**Excerpt:**
===============
I thought on Sunday night we would all watch Jackie. Unfortunately the less than enthusiastic response I got from the people I carried, nurtured, and birthed, said otherwise. Needless to say, I acted like a two year old, pouted horribly, and went to bed really early. Not exactly my finest mothering moment.

As I get ready to see Beauty and the Beast today, it occurred to me that I have stark contrasts in my behavior from one day to the next. I think we all do. It just so happens that my toddler like tendancies reared their ugly head very recently and in close proximity to such an understandable analogy. While I am certainly not proud of the less than mature behavior I displayed Sunday night and Monday morning, I am mature enough to admit my faults and shortcomings.  Because it's only when I can name it and claim it, that I can be forgiven of it.

I do know better than to act like that. I do know that it proves nothing, leaves everyone unhappy (especially me), and does nothing to show the love of Christ. But regardless of how much I try to act like Beauty in most situations, I am just human with flaws, imperfections, and a host of inadequacies. And like Paul, I know what I want to do and should do, but instead I do what I hate. (Romans 7:15)
===============
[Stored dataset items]

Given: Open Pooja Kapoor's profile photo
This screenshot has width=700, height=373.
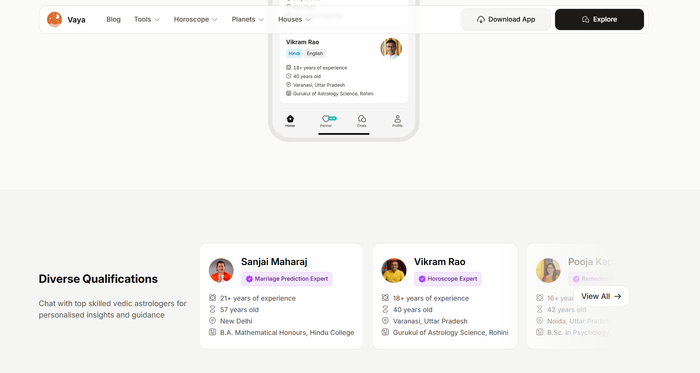Looking at the screenshot, I should [x=548, y=270].
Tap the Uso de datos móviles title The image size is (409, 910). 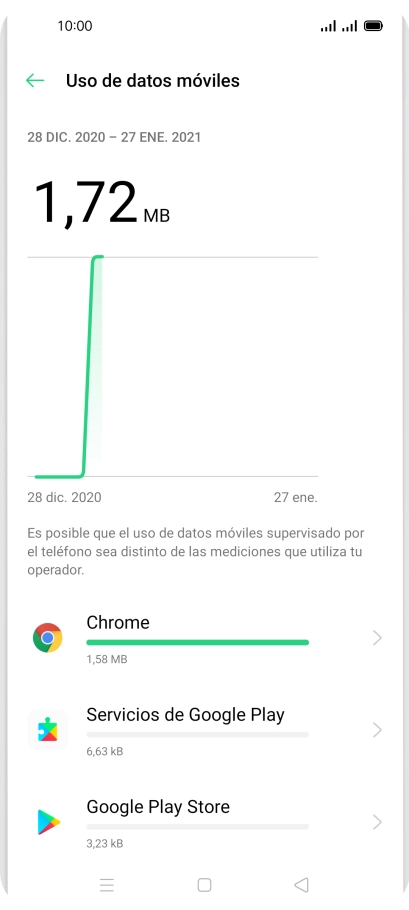pyautogui.click(x=153, y=81)
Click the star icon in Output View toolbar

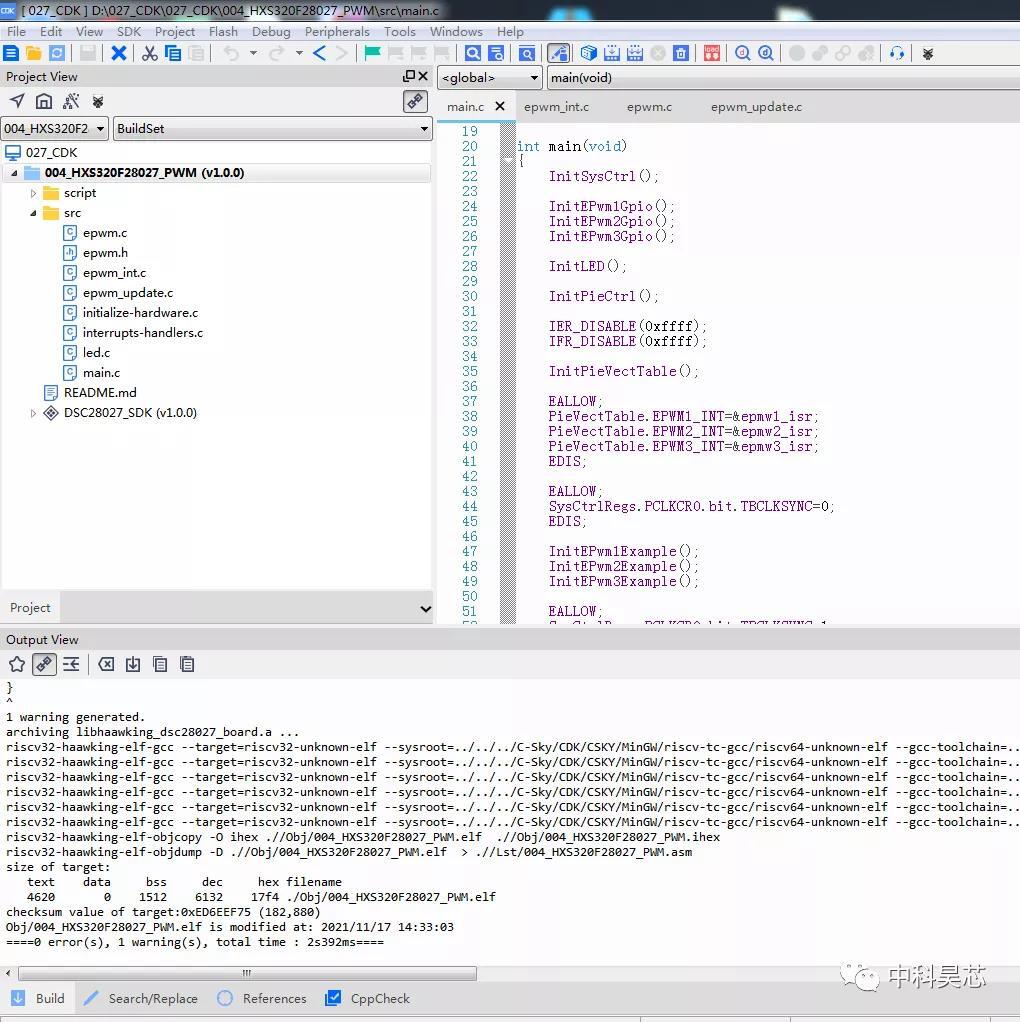[x=17, y=664]
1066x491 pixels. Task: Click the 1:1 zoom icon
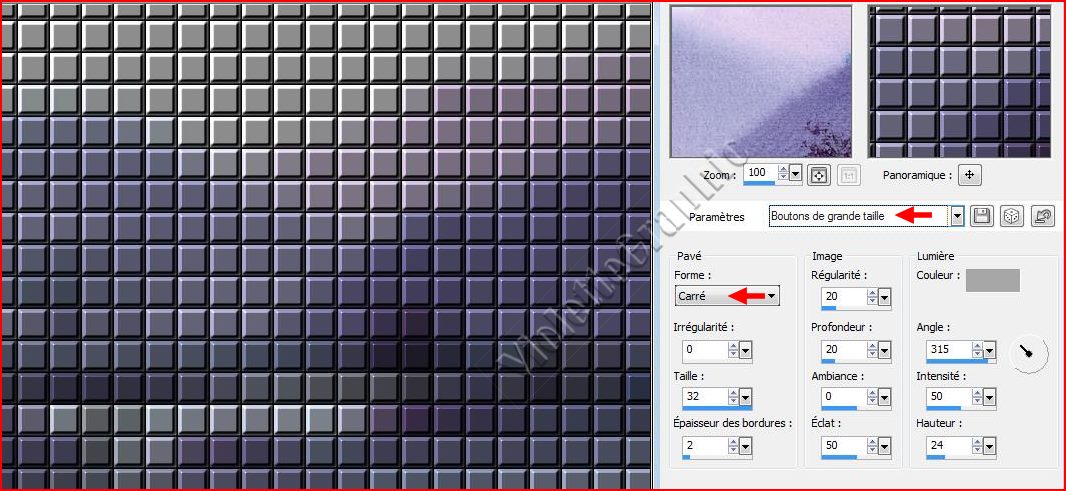click(846, 175)
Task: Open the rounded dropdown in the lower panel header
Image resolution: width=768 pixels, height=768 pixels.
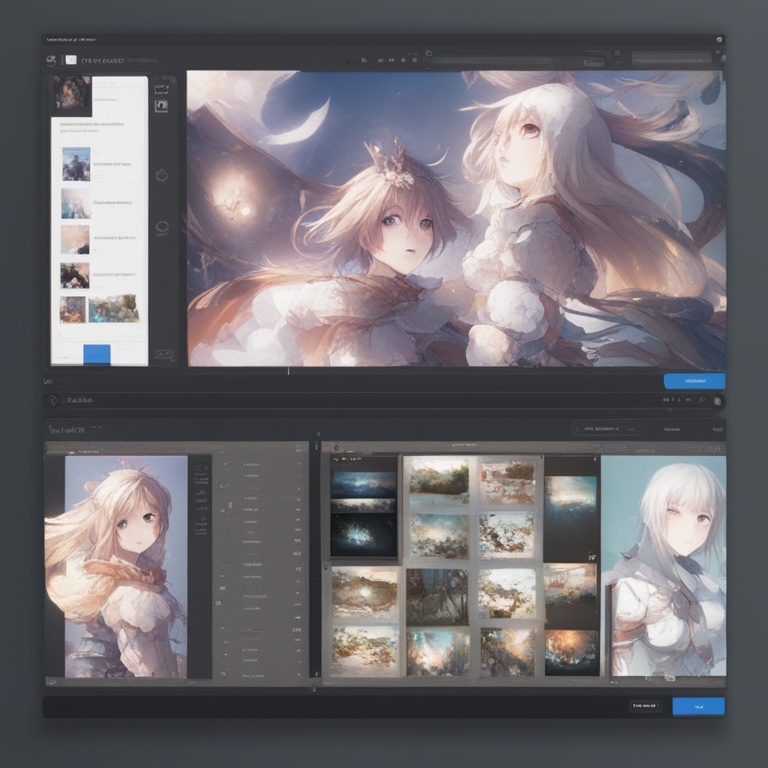Action: pos(606,428)
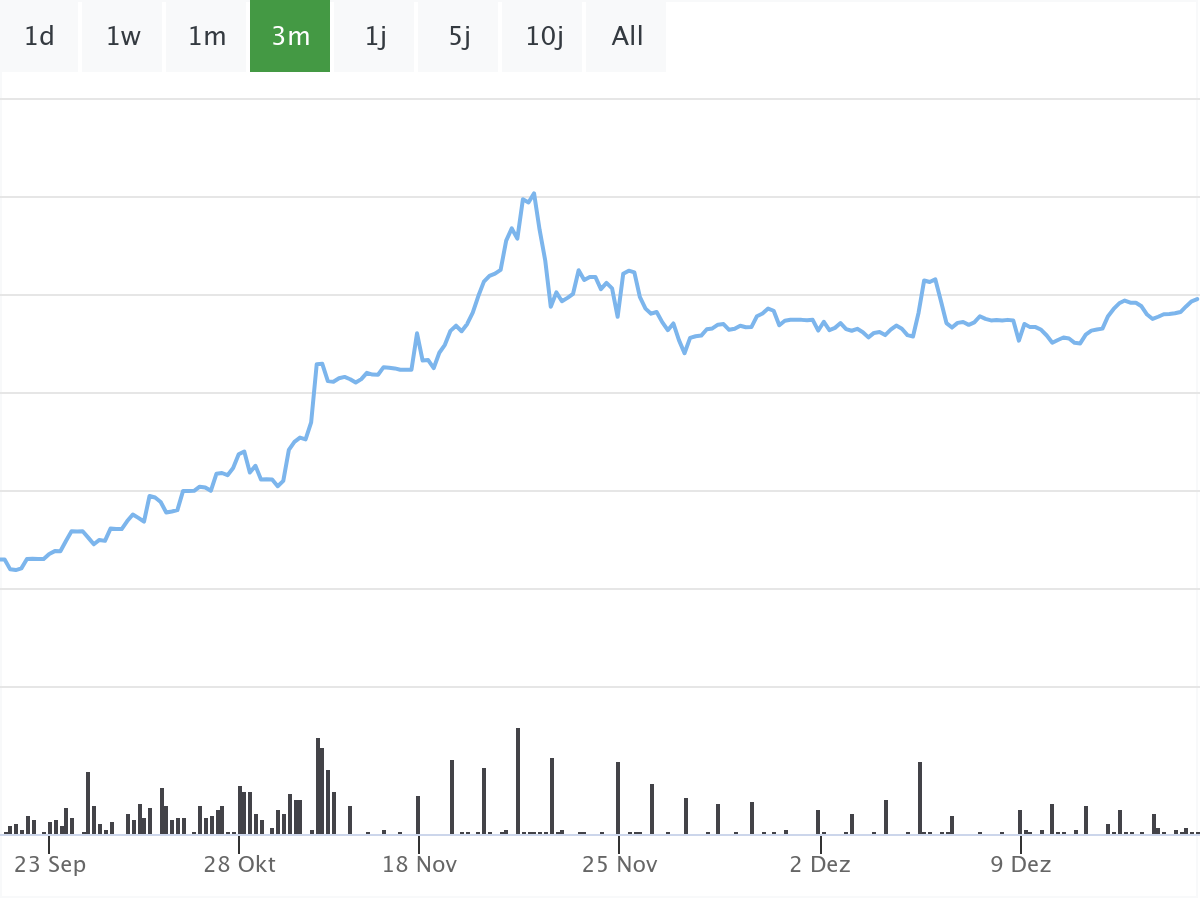Click the 23 Sep axis date label
This screenshot has width=1200, height=900.
tap(51, 865)
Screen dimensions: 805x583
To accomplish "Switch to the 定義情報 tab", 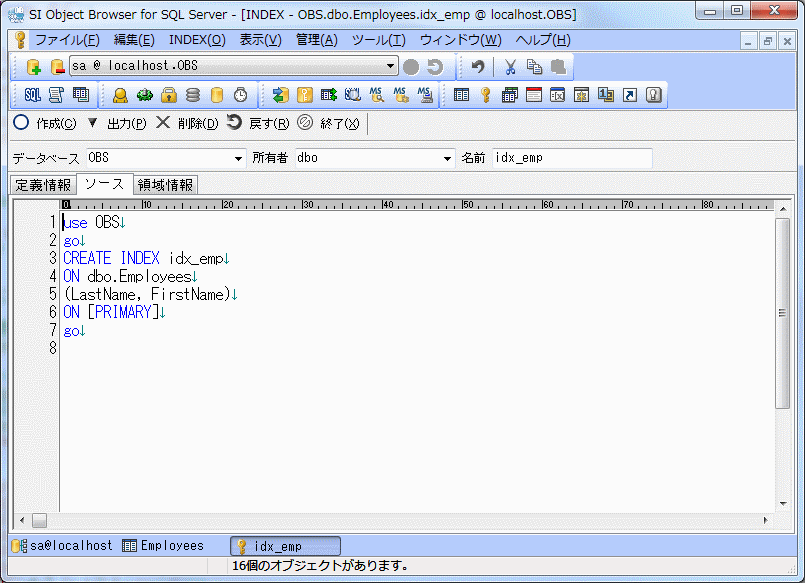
===============
**Directive 1:** According to the excerpt about the writer's Sunday night behavior, why does the writer admit faults and shortcomings? Answer in one to three sentences.
**Directive 2:** Write out the records from the line containing "1066x491 pixels. Task: Click" through the end of the records, switching "dropdown" to "drop-down menu" and leaving everything else unchanged. Omit the pictures.

**Full solution 1:** The writer admits faults and shortcomings because it is only by naming and claiming them that the writer can be forgiven of them.

**Full solution 2:**
1066x491 pixels. Task: Click the 1:1 zoom icon
click(846, 175)
Task: Open the rounded drop-down menu in the lower panel header
Image resolution: width=768 pixels, height=768 pixels.
Action: pos(606,428)
Click the 23 Sep axis date label
This screenshot has width=1200, height=900.
tap(51, 865)
Screen dimensions: 805x583
To accomplish "Switch to the 定義情報 tab", 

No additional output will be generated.